Hammarskjold found deepest meaning in his life by a kind of self-surrender in which human beings “say yes to every demand which the needs of their neighbors made them face.” When I read the words of Hammarskjold, I don’t hear a man burdened by sacrifice and service. I hear the heart of one who has found deepest freedom in the gift of his service. He learned that freely giving renewed and restored his own soul. I suspect that he found the freedom to give without expecting anything in return. That the return came, that the return restored and renewed him was for him, and for any of us who dare this way, one of the deepest kinds of walking with the Divine.
So, on this memorial of his death, his words speak deeply to those of us still living: “Do not seek death.
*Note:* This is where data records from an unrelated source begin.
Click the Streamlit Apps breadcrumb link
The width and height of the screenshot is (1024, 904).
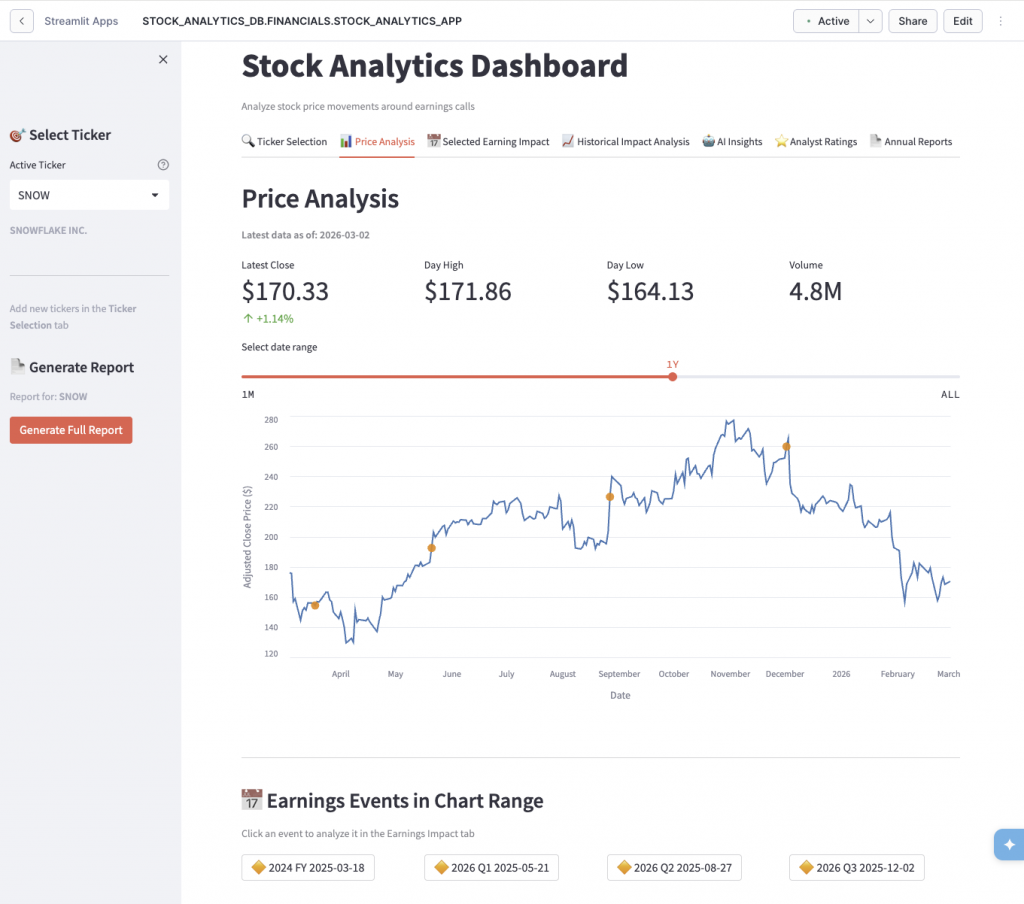[81, 21]
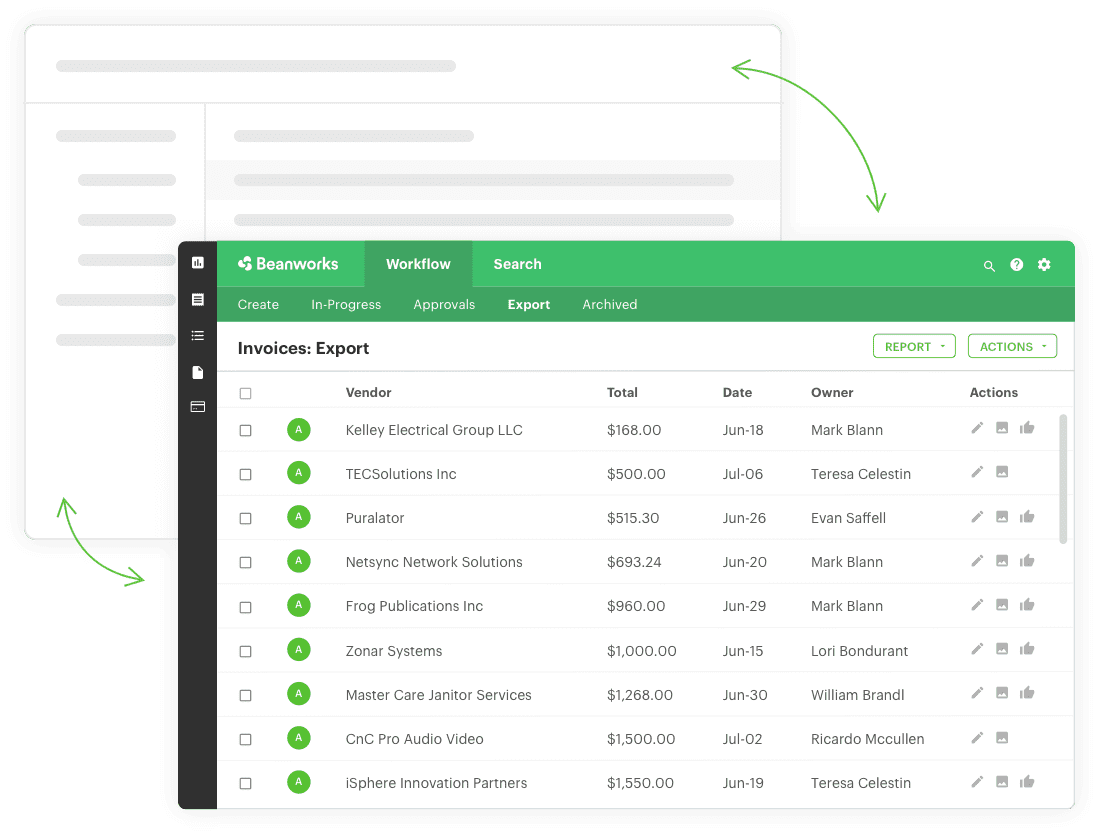Go to the Workflow menu item

418,264
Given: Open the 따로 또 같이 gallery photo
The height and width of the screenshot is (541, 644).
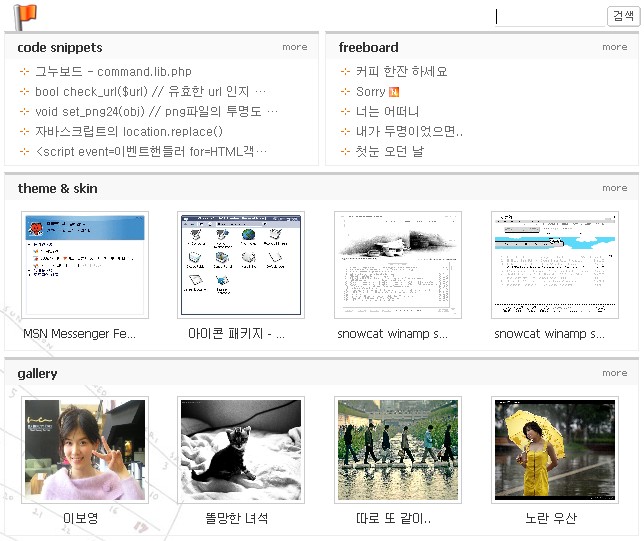Looking at the screenshot, I should pyautogui.click(x=397, y=450).
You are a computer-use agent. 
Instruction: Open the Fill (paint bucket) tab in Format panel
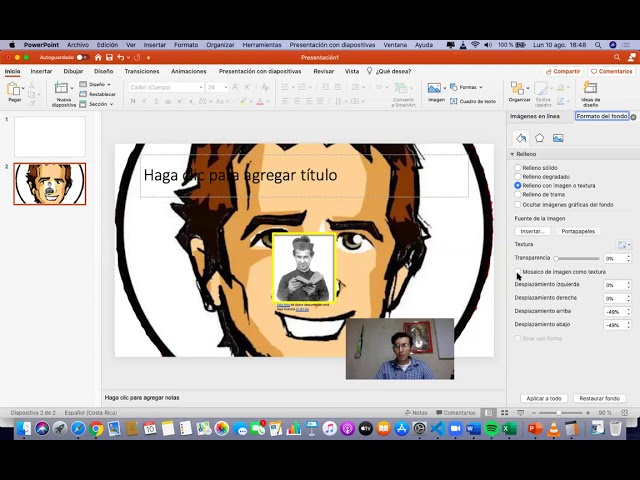pyautogui.click(x=521, y=138)
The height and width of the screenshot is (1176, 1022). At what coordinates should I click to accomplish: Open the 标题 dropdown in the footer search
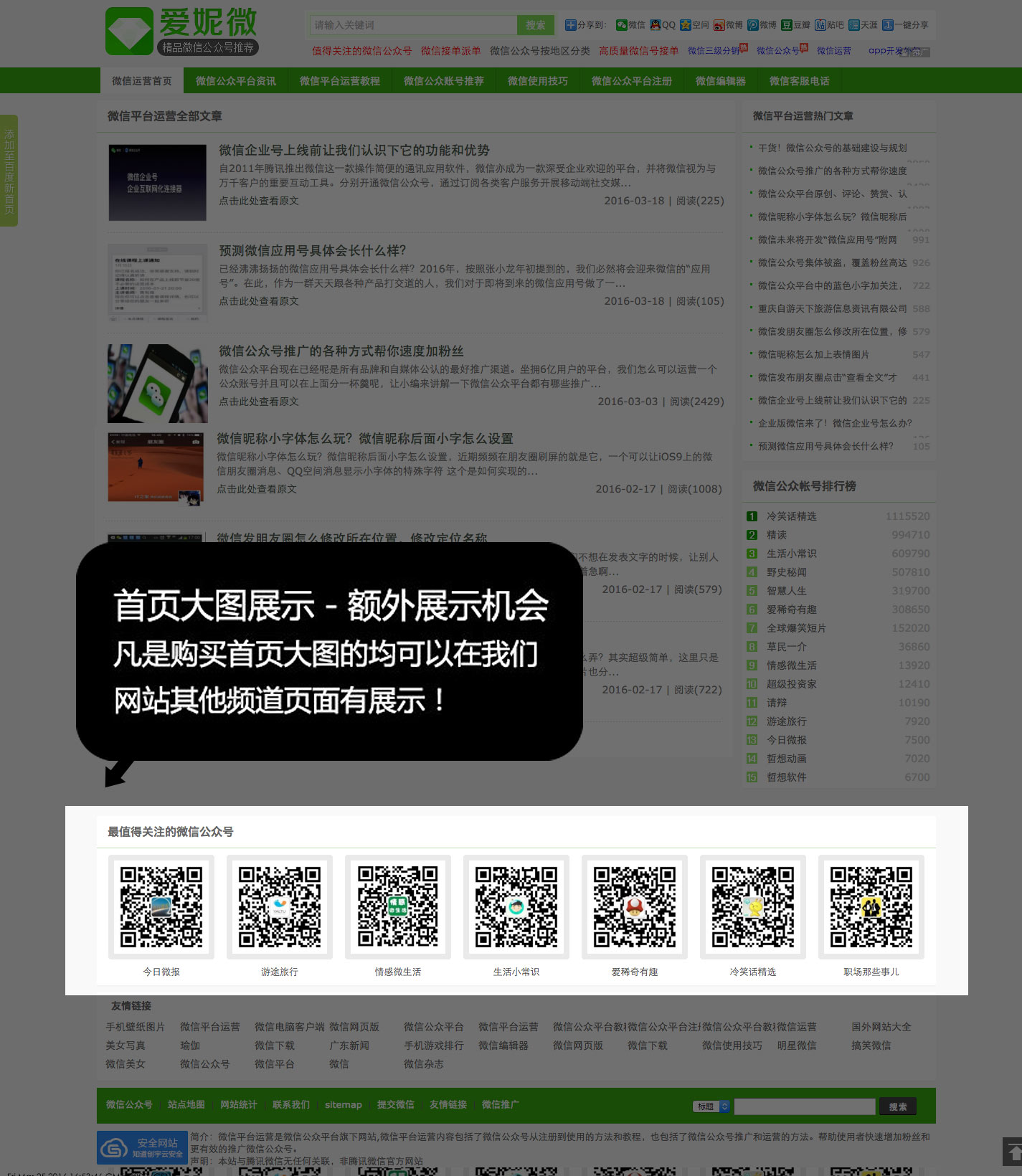[x=711, y=1106]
Death will find you. But, seek the road which makes death a fulfillment.” Along these lines, in his diary later published under the title of Markings he writes: “We are not permitted to choose the frame of our destiny. But what we put into it is ours.”
What we will for today, do today, give ourselves to today becomes our destiny. Whether we realize it or not, we are leaving marks, every day, everywhere, on everyone that we encounter.